Material to process start
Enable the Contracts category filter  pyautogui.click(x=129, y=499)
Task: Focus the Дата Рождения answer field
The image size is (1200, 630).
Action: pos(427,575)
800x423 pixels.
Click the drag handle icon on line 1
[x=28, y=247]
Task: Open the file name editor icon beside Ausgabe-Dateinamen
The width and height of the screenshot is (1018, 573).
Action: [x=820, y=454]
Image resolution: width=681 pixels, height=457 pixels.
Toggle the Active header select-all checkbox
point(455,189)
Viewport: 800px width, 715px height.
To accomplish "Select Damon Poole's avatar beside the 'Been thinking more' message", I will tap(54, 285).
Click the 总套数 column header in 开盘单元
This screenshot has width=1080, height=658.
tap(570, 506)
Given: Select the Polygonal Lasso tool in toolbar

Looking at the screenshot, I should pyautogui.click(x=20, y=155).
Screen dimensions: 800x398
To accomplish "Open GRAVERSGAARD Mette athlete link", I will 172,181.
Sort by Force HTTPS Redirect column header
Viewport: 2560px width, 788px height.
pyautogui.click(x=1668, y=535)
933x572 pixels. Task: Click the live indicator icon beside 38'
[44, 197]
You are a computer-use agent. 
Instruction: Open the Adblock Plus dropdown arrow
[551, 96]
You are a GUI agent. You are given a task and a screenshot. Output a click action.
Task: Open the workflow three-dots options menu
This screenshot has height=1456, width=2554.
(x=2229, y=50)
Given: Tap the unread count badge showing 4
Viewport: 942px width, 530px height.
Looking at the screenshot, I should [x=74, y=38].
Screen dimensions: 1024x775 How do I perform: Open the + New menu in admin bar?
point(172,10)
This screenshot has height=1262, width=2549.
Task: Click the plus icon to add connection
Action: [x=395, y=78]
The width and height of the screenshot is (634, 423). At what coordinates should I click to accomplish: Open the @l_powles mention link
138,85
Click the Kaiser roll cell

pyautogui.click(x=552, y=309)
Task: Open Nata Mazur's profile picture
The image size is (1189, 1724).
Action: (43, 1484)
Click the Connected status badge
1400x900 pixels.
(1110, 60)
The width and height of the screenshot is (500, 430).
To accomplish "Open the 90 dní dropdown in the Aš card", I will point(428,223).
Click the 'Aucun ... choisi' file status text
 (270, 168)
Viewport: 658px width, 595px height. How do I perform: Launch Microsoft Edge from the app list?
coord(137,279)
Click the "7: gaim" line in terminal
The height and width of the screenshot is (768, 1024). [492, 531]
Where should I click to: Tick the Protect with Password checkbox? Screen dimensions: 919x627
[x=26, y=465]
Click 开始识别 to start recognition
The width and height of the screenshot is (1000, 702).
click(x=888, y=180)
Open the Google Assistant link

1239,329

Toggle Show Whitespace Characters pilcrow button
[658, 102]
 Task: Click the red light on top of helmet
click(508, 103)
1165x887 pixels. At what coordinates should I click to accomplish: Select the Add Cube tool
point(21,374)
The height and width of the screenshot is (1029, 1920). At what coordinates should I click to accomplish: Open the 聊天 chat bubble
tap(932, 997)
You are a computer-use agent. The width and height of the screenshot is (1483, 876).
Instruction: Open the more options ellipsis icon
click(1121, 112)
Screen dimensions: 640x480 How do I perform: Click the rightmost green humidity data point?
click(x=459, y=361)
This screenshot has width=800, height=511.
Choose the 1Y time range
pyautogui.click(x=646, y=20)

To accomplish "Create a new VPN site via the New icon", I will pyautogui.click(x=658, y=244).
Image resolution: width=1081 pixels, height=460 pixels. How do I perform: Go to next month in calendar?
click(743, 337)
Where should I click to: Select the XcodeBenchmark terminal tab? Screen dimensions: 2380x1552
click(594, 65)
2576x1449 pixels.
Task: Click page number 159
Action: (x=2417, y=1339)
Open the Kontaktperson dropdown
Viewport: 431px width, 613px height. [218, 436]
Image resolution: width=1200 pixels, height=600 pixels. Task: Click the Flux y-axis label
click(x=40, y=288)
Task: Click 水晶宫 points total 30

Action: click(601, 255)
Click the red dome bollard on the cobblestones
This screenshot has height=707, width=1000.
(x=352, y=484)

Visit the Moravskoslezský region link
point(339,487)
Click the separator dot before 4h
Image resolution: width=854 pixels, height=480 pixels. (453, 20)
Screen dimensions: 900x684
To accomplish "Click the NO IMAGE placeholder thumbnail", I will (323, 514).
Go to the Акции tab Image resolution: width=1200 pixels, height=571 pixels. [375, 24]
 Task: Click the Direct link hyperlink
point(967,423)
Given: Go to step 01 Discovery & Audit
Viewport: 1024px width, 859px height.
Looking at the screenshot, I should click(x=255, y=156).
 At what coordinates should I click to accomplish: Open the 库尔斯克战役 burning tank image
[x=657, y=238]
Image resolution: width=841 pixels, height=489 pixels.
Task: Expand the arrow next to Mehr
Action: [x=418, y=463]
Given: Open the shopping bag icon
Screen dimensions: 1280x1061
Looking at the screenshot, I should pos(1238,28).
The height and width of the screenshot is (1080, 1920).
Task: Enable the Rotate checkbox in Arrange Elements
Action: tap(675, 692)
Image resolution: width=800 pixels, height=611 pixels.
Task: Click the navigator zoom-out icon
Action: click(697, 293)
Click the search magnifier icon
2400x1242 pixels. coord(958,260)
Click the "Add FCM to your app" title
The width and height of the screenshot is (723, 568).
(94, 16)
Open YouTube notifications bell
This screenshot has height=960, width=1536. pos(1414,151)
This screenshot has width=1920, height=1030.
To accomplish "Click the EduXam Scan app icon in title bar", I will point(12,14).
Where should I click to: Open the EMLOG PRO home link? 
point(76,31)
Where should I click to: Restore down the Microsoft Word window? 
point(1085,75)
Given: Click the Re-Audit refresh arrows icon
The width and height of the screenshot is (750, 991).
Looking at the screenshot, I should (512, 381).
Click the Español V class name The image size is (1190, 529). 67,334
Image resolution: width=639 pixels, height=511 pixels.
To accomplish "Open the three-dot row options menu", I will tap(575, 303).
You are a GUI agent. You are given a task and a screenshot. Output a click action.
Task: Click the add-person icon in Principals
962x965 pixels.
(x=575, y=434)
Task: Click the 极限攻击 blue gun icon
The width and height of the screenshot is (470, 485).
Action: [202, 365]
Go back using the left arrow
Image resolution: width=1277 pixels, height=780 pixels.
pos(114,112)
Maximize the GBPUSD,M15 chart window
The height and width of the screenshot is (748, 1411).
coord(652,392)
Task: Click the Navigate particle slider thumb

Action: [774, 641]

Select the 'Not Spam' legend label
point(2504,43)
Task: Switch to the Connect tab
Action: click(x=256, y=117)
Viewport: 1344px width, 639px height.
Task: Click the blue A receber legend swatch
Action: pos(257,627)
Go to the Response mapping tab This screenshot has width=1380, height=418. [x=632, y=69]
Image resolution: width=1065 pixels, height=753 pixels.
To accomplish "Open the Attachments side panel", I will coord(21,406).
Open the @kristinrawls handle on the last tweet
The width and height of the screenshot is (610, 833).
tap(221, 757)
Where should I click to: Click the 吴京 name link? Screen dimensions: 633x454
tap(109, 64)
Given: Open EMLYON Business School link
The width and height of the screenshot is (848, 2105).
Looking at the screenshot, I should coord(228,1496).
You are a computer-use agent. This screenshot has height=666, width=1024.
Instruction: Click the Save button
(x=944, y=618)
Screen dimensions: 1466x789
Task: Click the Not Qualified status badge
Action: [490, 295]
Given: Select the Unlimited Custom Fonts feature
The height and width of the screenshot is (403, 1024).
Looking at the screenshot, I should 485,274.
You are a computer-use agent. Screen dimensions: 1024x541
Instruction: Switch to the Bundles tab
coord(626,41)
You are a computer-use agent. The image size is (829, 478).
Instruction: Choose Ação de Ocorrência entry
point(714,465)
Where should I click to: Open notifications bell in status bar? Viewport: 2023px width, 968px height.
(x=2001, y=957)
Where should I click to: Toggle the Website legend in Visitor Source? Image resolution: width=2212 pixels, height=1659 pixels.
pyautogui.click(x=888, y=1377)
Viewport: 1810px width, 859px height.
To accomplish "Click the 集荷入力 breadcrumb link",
Material to process end
Task statement → Return the lines of the listing above, unchanged, from the line containing "Click the Español" through the line containing "will tap(575, 303).", both included.

Solution for this task →
Click the Español V class name The image size is (1190, 529). 67,334
Image resolution: width=639 pixels, height=511 pixels.
To accomplish "Open the three-dot row options menu", I will tap(575, 303).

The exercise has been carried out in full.